→ What to produce
Copy out precisely the lines of the material that follows, beginning with the line containing "Submit your answer for Part A" and ending with its last line; exclude pictures.

→ Material shown
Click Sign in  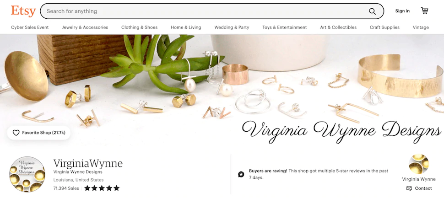[x=402, y=11]
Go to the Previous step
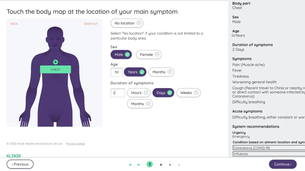Image resolution: width=305 pixels, height=171 pixels. click(x=20, y=164)
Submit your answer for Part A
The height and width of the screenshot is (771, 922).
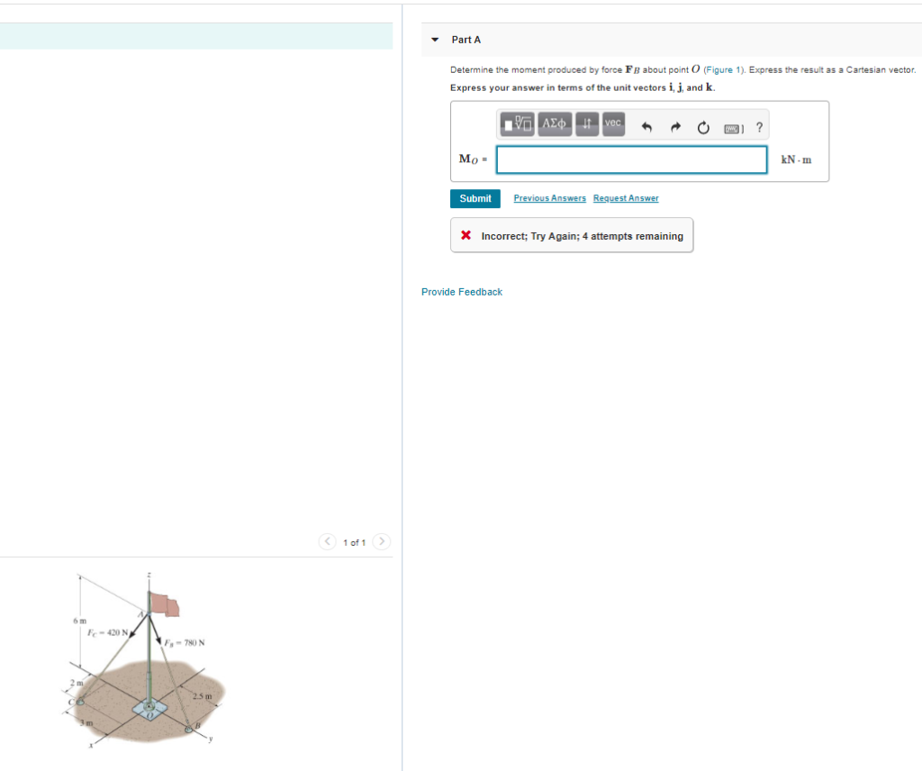pos(475,198)
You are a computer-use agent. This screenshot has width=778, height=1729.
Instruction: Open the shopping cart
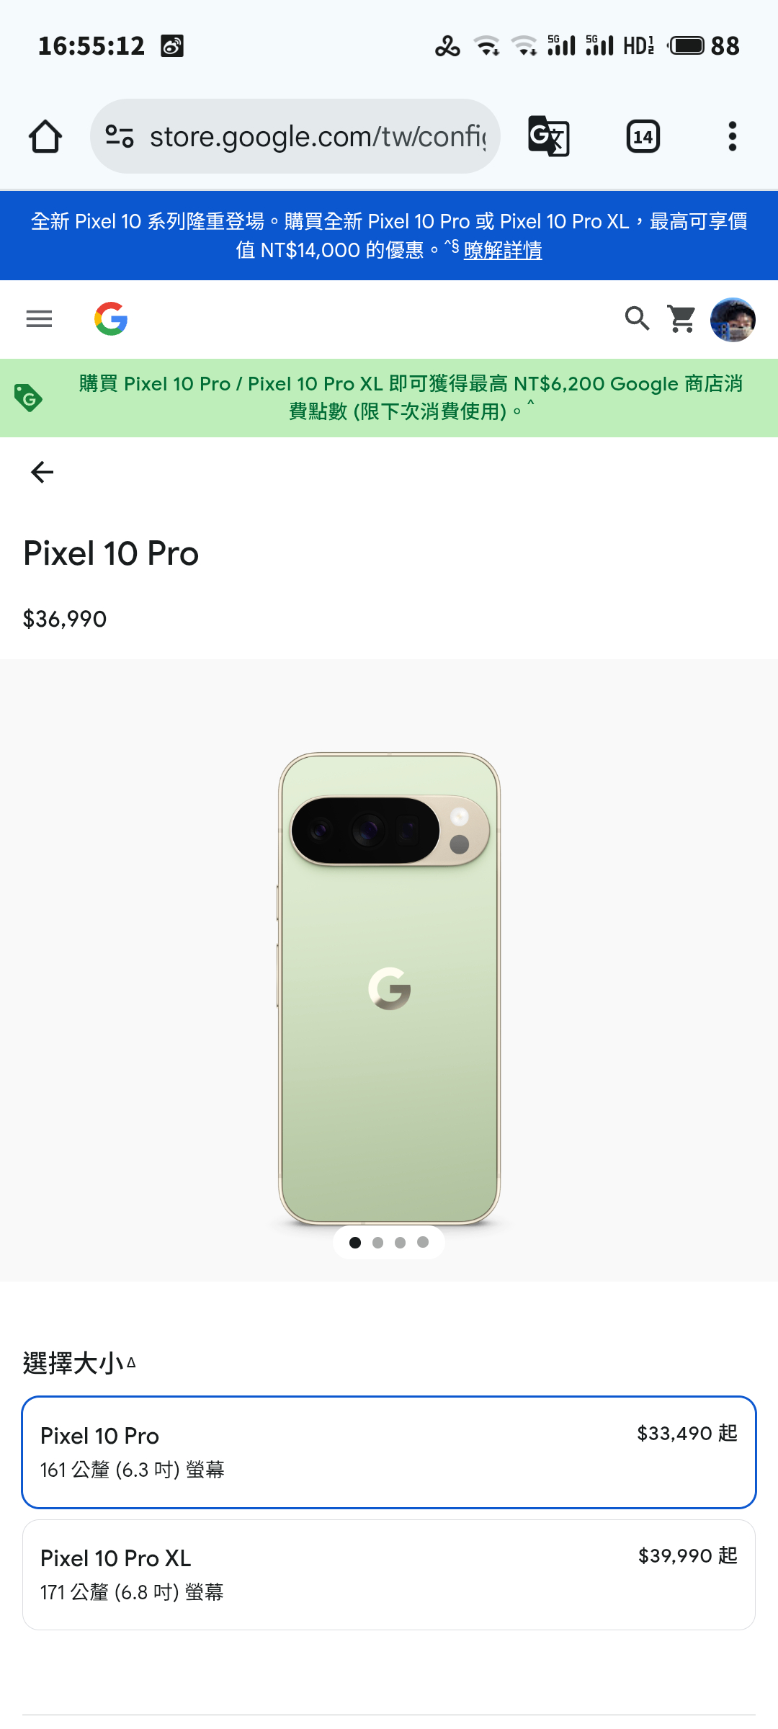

→ Reply
Submit your answer for Part A
The height and width of the screenshot is (771, 922).
pos(475,198)
You are a computer-use agent. This screenshot has width=778, height=1729.
Instruction: Open the shopping cart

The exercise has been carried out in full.